Hacker News new | ask | show | jobs
by wanderfowl 2581 days ago
I'm a speech scientist. This paper is a neat idea, and the results are interesting, but not in the way I'd expected. I had hoped it would the domain of how much person-specific information this can deduce from a voice, e.g. lip aperture, overbite, size of the vocal tract, openness of the nares. This is interesting from a speech perception standpoint. Instead, it's interesting more in the domain of how much social information it can deduce from a voice. This appears to be a relatively efficient classifier for gender, race, and age, taking voice as input.

I'm sure this isn't the first time it's been done, but it's pretty neat to see it in action, and it's a worthwhile reminder: If a neural net is this good at inferring social, racial, and gender information from audio, humans are even better. And the idea of speech as a social construct becomes even more relevant.

3 comments

Do you think it's more difficult to guess physiological features from a voice or a voice from a picture?

I'm mostly deaf (cochlear implant) and one thing I've noticed is that if I watch things without my processor on (e.g., completely deaf), I can generally "guess" what a voice sounds like fairly accurately... I've wondered for a long time if it's a trick of my mind, a quirk of statistics, or something that's actually possible.

In both cases, there are a lot of hidden variables. With voice, you miss out on non-acoustic things like beards, cheekbones, and other sorts of face-distinguishing features

With just a face, you miss things like the fundamental frequency (pitch) of the voice, dialect, and other linguistic variables.

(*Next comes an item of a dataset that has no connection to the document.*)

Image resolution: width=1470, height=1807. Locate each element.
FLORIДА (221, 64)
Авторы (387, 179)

In both cases, much is missing, and impossible to reconstruct beyond a stereotype.

I think that's part of the motivation for Blindpad: https://github.com/blindpad

It's a tool for pair programming in interviews. It includes audio (no video), and alters the audio to reduce/eliminate cues that would indicate the interviewee's race, age etc.

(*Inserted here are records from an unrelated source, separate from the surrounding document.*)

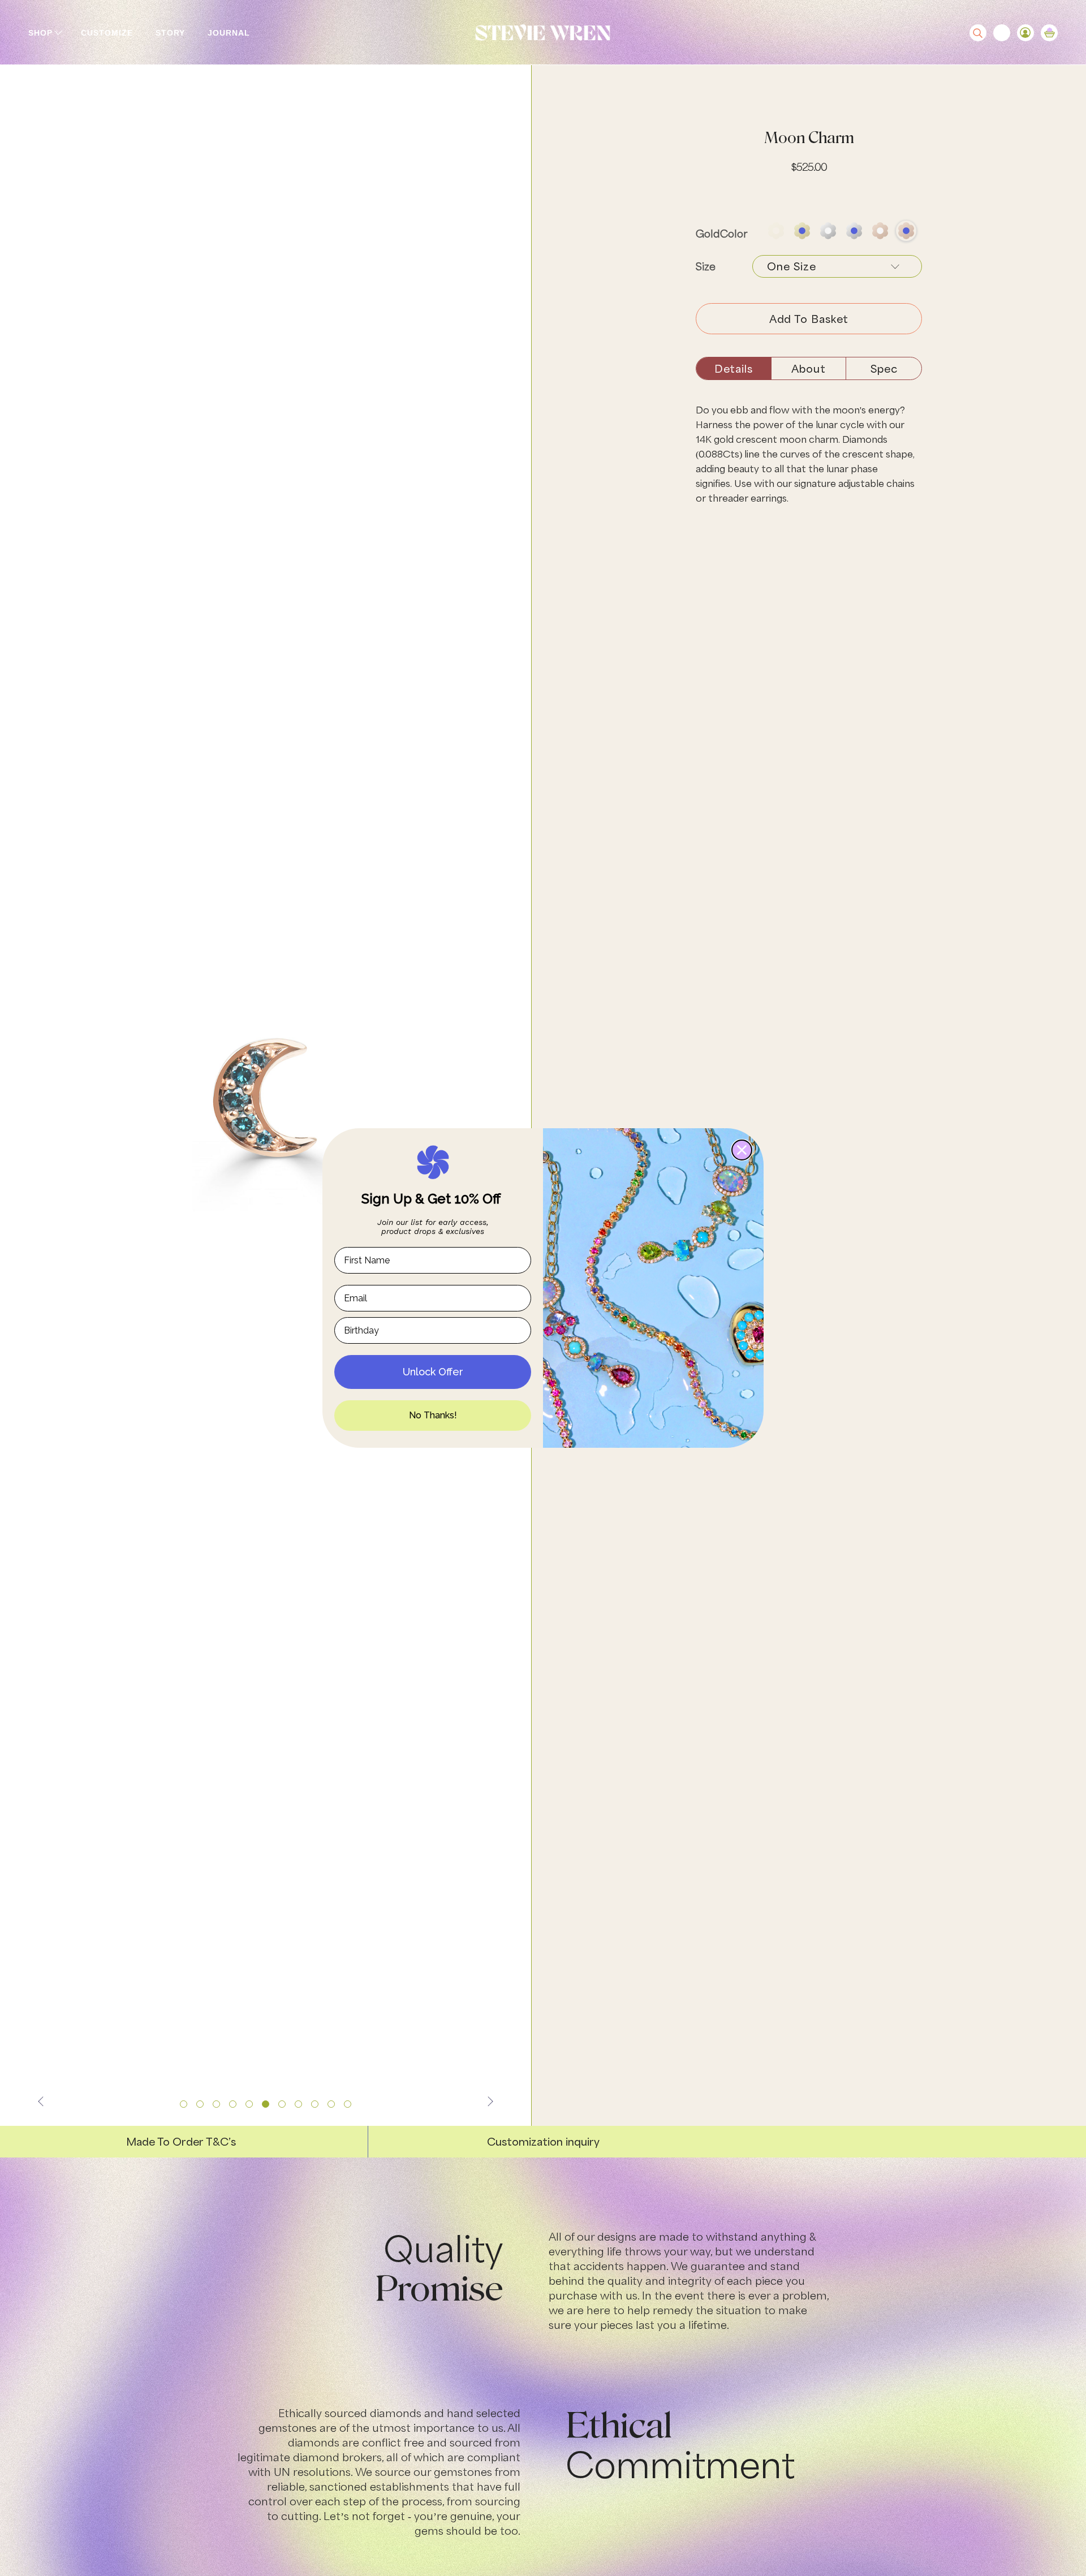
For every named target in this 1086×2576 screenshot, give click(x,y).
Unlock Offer (433, 1372)
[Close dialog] (742, 1150)
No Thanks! (433, 1415)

> If a neural net is this good at inferring social, racial, and gender information from audio, humans are even better.

Why would humans automatically be better than machines at that task?

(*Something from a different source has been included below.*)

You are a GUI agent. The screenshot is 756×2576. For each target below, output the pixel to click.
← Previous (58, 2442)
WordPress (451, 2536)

We don't know this for sure, certainly, but given that things like social group, race and gender are fundamentally sociocultural phenomena (albeit with some physiological basis in some cases), I would assume that humans will have a considerable advantage. We are natively social beings with decades of social knowledge and learning, whereas these sorts of algorithms are at best seeing these things as epiphenomena in large datasets.

Plus, we have the advantage of understanding what social cues certain speech traits directly 'index', or serve to mark. For instance, I'll bet you can picture a voice of somebody who you could clearly identify as white and male, but who would be exceedingly unlikely to have a long, bushy beard and wear a camoflauge jacket. This is not anatomical, but social, and are not coincidence, but broadcasted social information. Sure, with enough data, we might be able to pick up on these as sort of emergent stereotypes, but we're attuned to such cues through our social experience. And these things are culturally specific, perhaps moreso than a YouTube dataset would be.

I view this as a similar situation to using ML for evaluating things like humor, irony, or aesthetic beauty in cloudscapes: They might be able to bootstrap a model which starts with human judgements, or cluster things in such a way that a 'funny' category emerges, but they're a ways off from understanding the categories themselves, and I think that's relevant.

I think that's the scary thing. We don't even know if we know. It's all subconscious.

For example most people can easily picture a gender, race, age, and where a person is from based on accent.

But I never realized that I also picture how fat they are, and can do it pretty well! It wasn't until I saw that this project can do it very reliably that I realize that I do it all the time too.

What else are we subconsciously picking up on? And as a counter defense, how can we better hide it? Do I need to change my vocabulary and topic choices to something more posh so they think I am eating healthier? What other info leaks are there?

This is a bit different but also an example that made me realize I unconsciously recognize some things I'm unaware of (the difference between pouring hot and cold water): https://www.youtube.com/watch?v=Ri_4dDvcZeM
Actually I see no reason for humans to be any better for these tasks.